What is needed is a word-for-word copy of the lines below from the one with "The height and" through the one with "This screenshot has height=1080, width=1920.", both included, with every picture left out.

RECORDS SHOWN

○ ○ ○

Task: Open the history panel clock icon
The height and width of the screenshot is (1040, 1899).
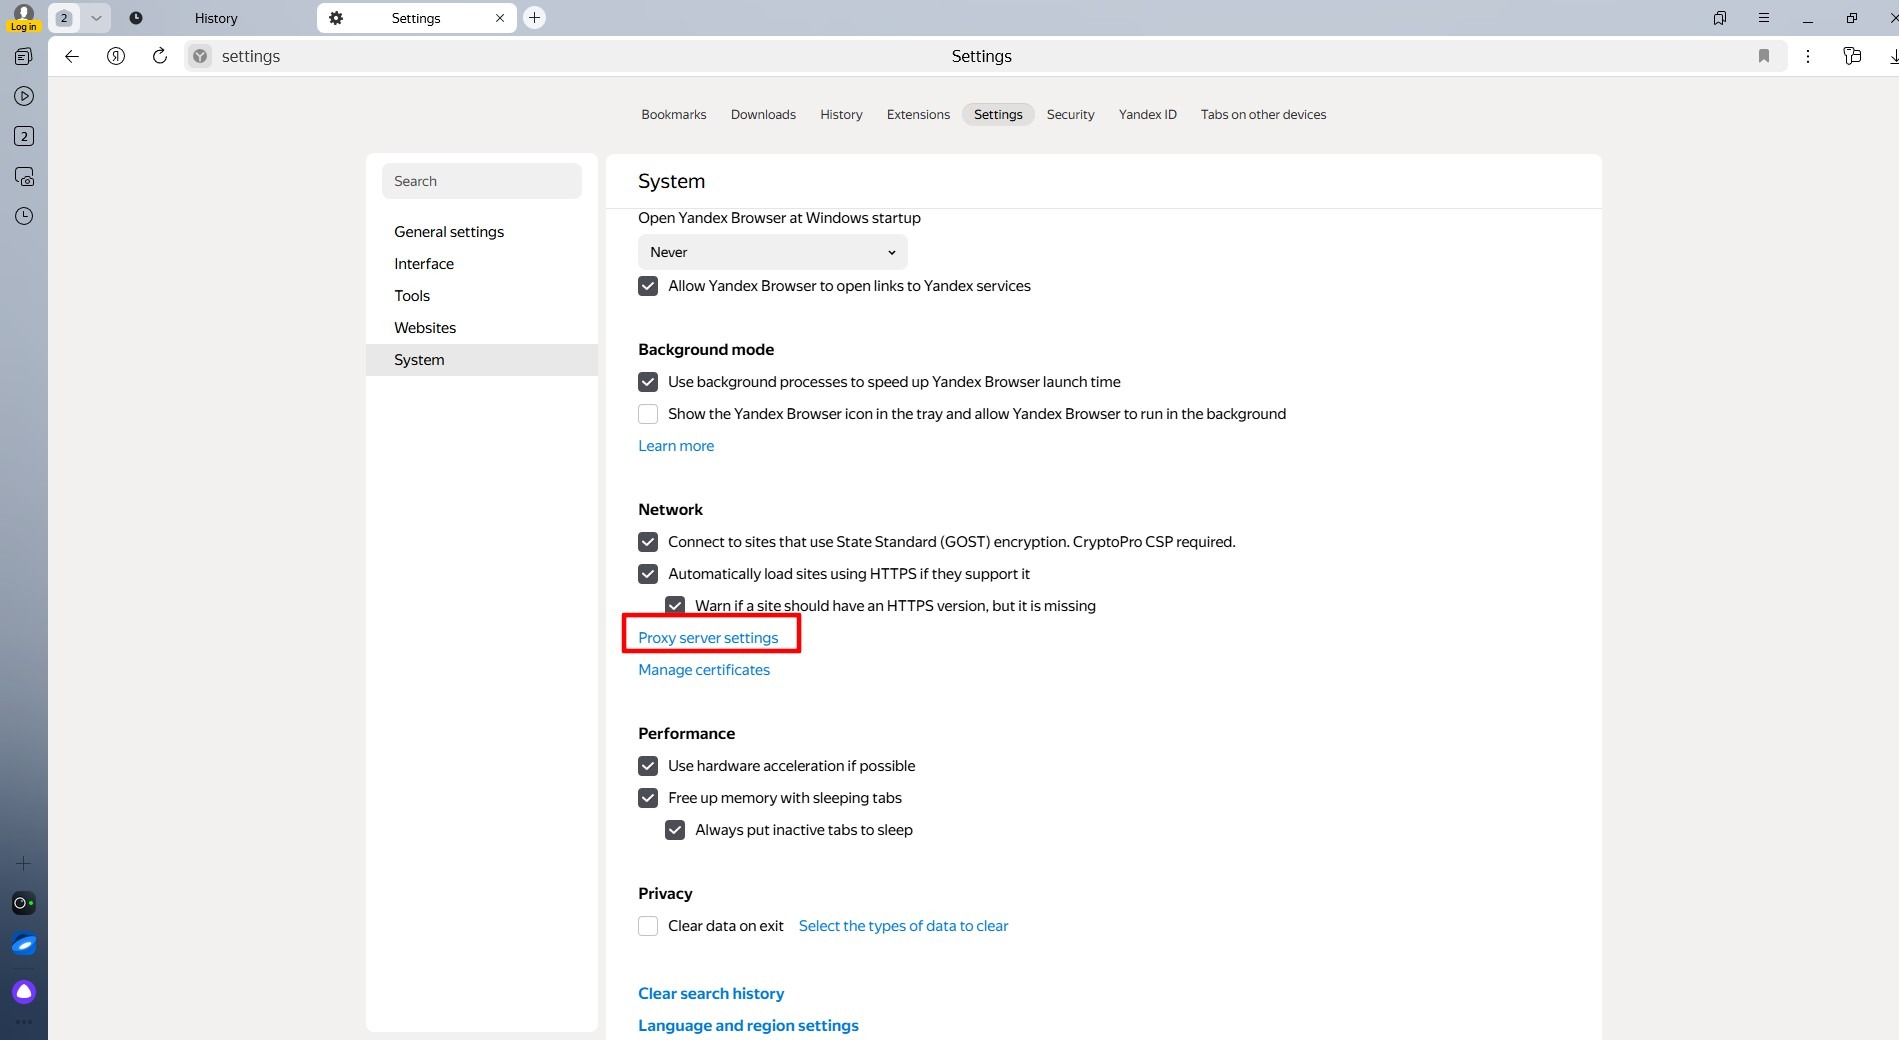Action: point(23,215)
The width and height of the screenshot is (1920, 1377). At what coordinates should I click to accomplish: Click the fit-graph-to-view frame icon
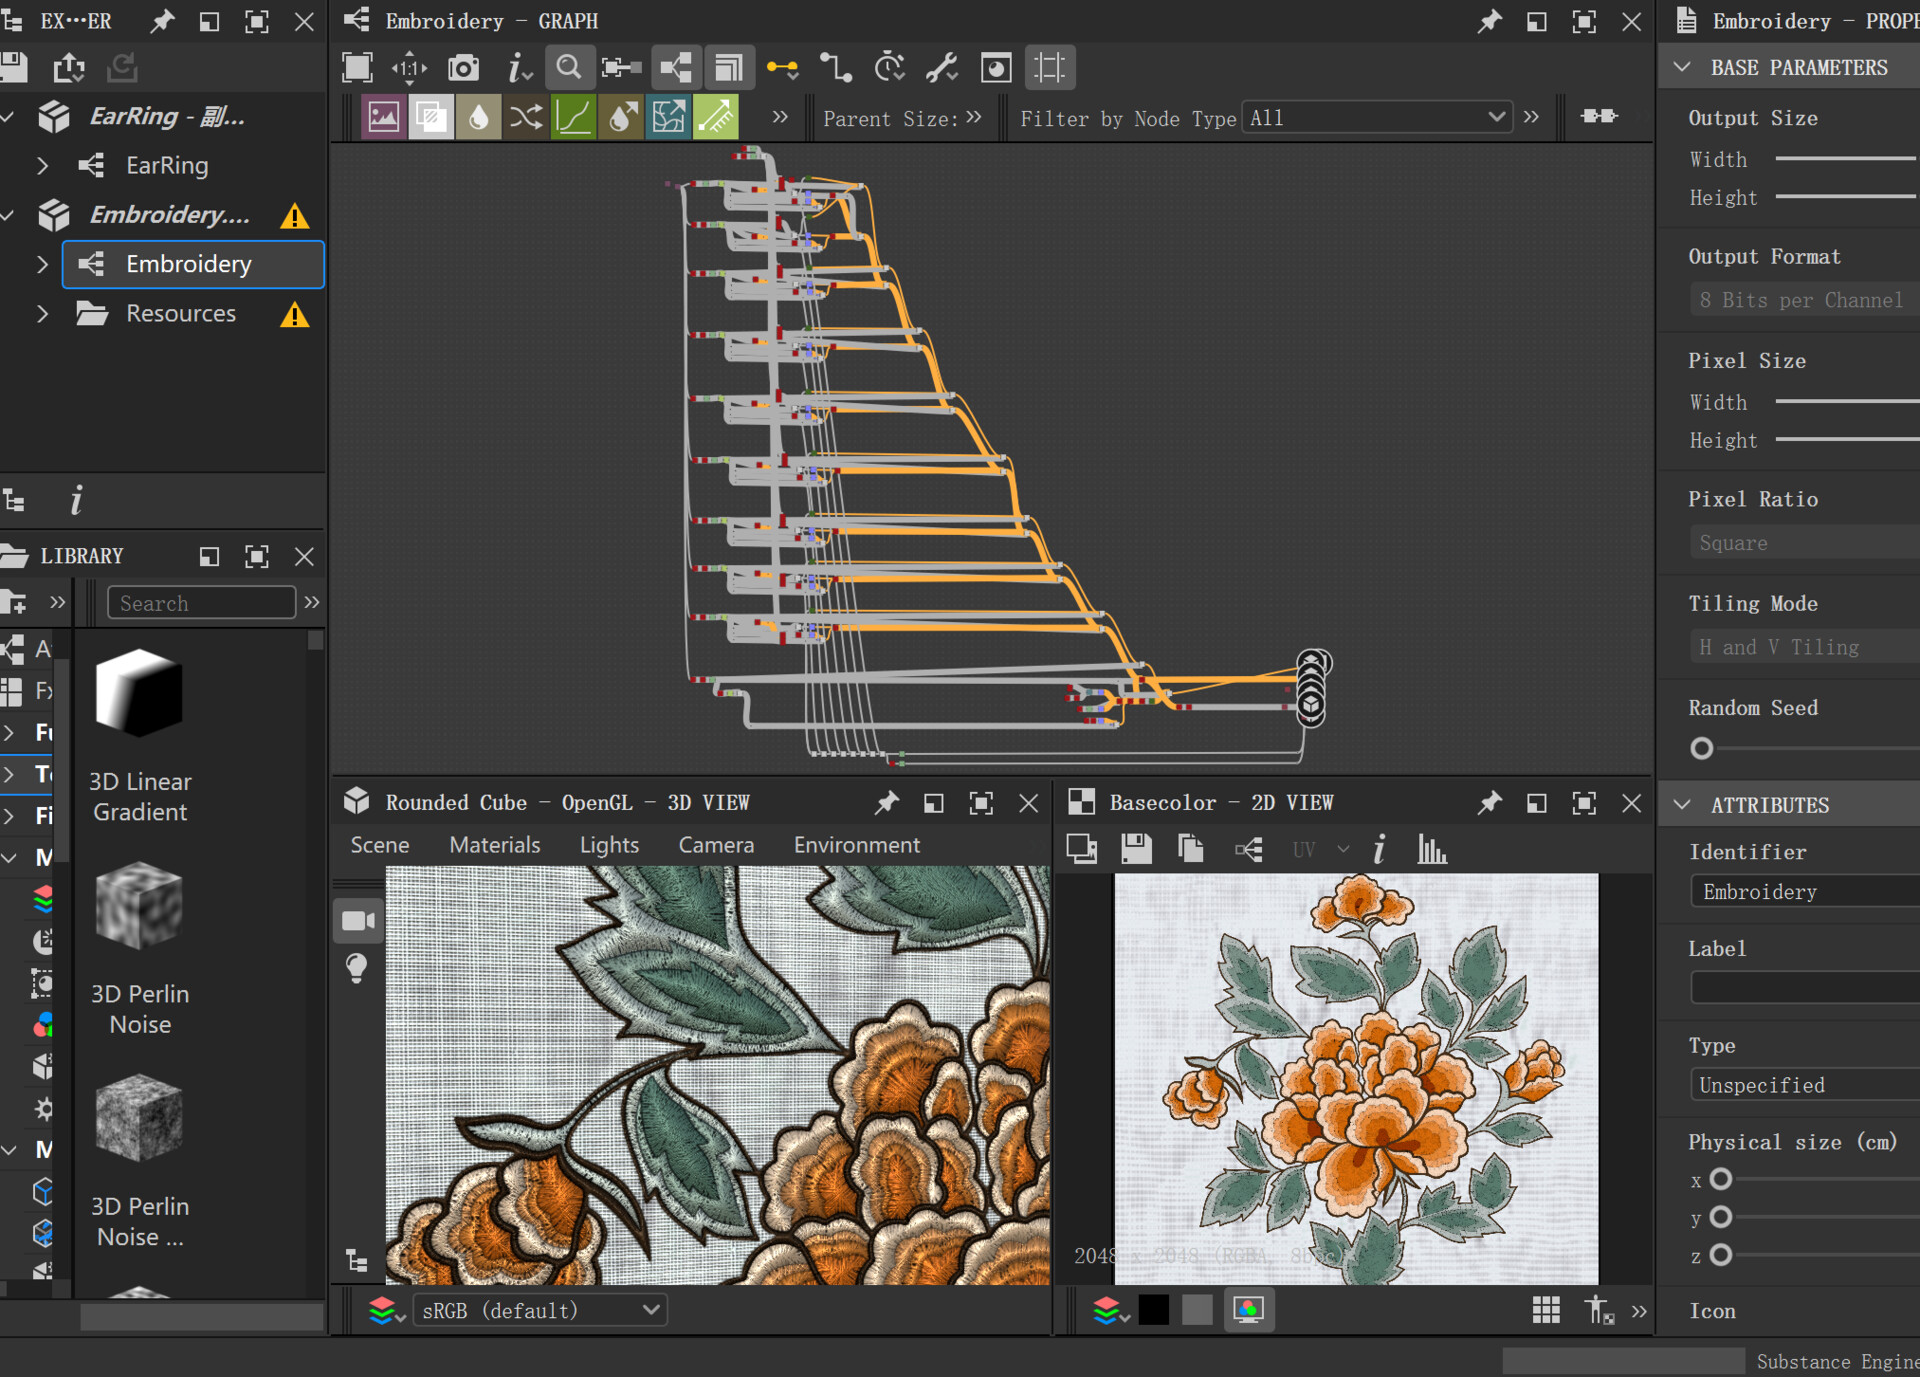(x=357, y=68)
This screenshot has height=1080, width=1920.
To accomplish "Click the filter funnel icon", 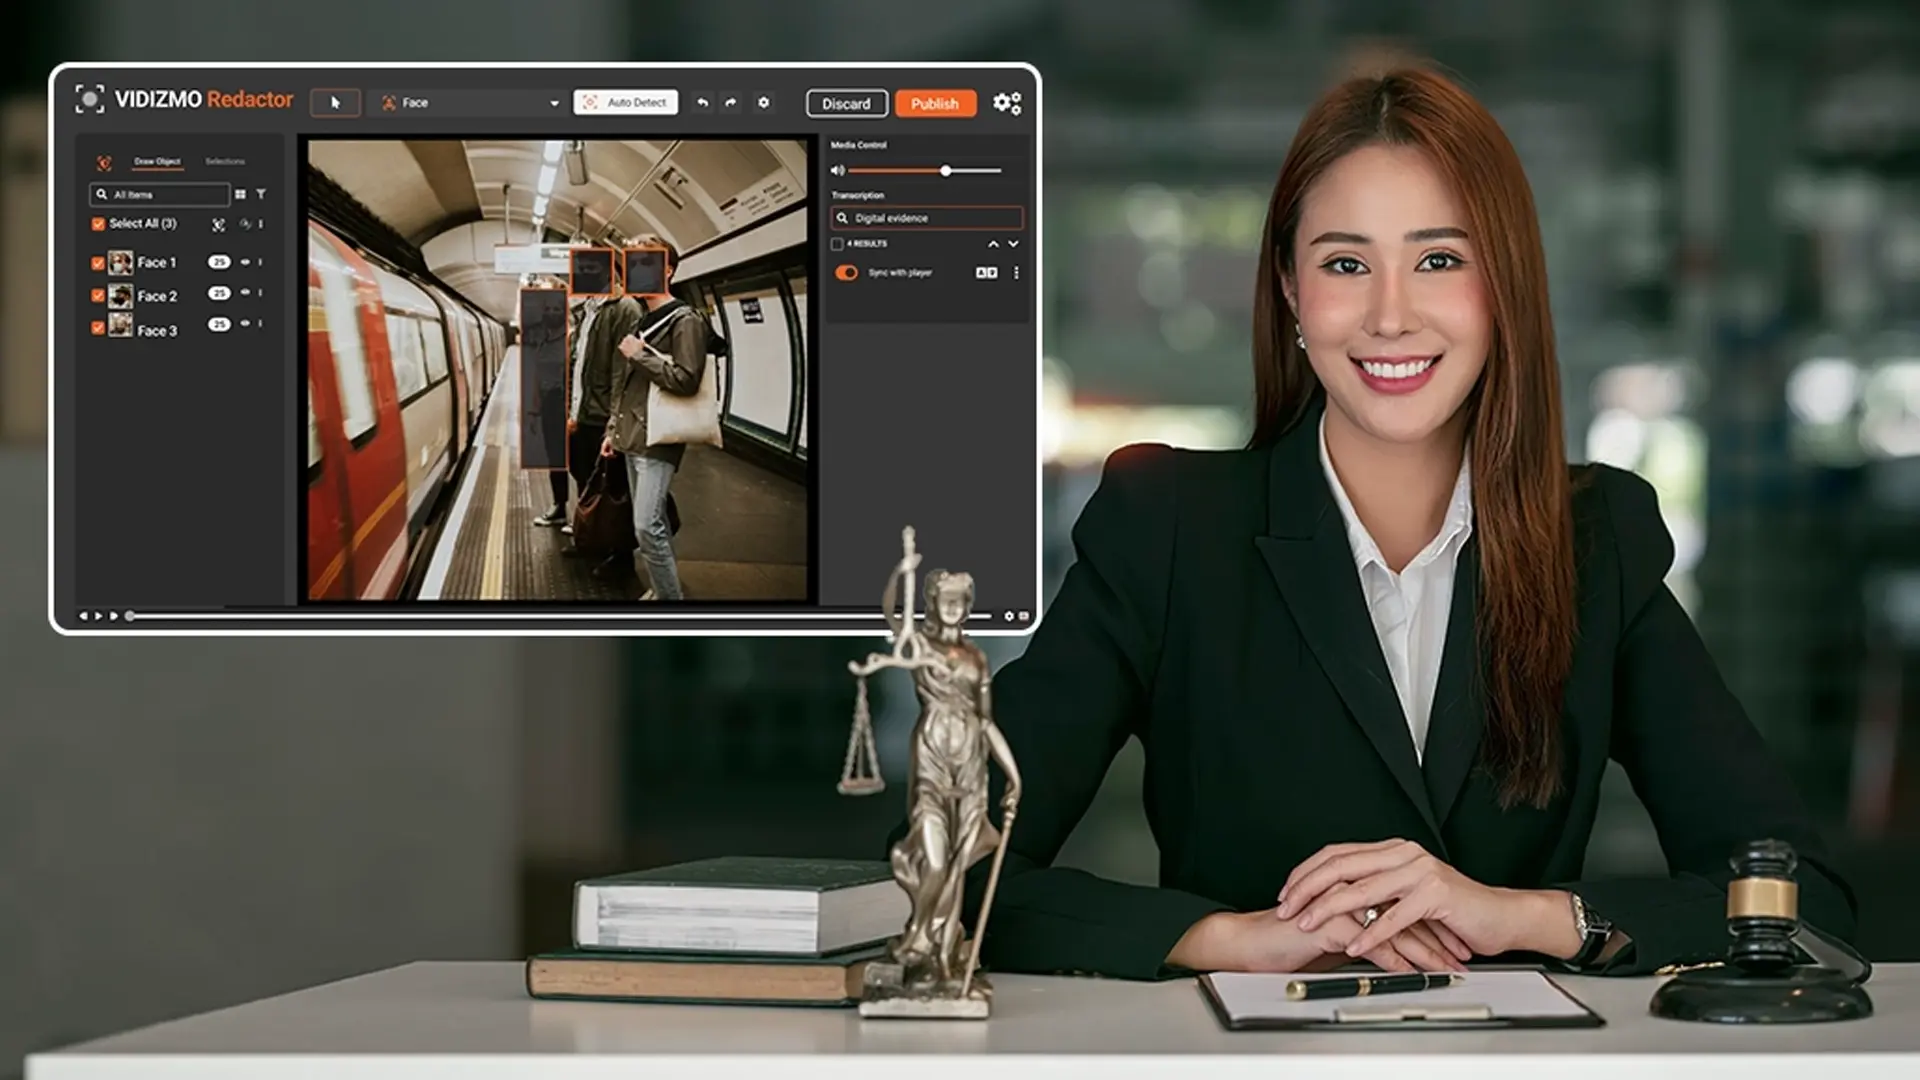I will (x=261, y=194).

○ ○ ○

ANSWER BOX
The height and width of the screenshot is (1040, 1899).
Action: point(23,215)
The width and height of the screenshot is (1920, 1377). At what coordinates should I click to accomplish: Click the fit-graph-to-view frame icon
(x=357, y=68)
This screenshot has height=1080, width=1920.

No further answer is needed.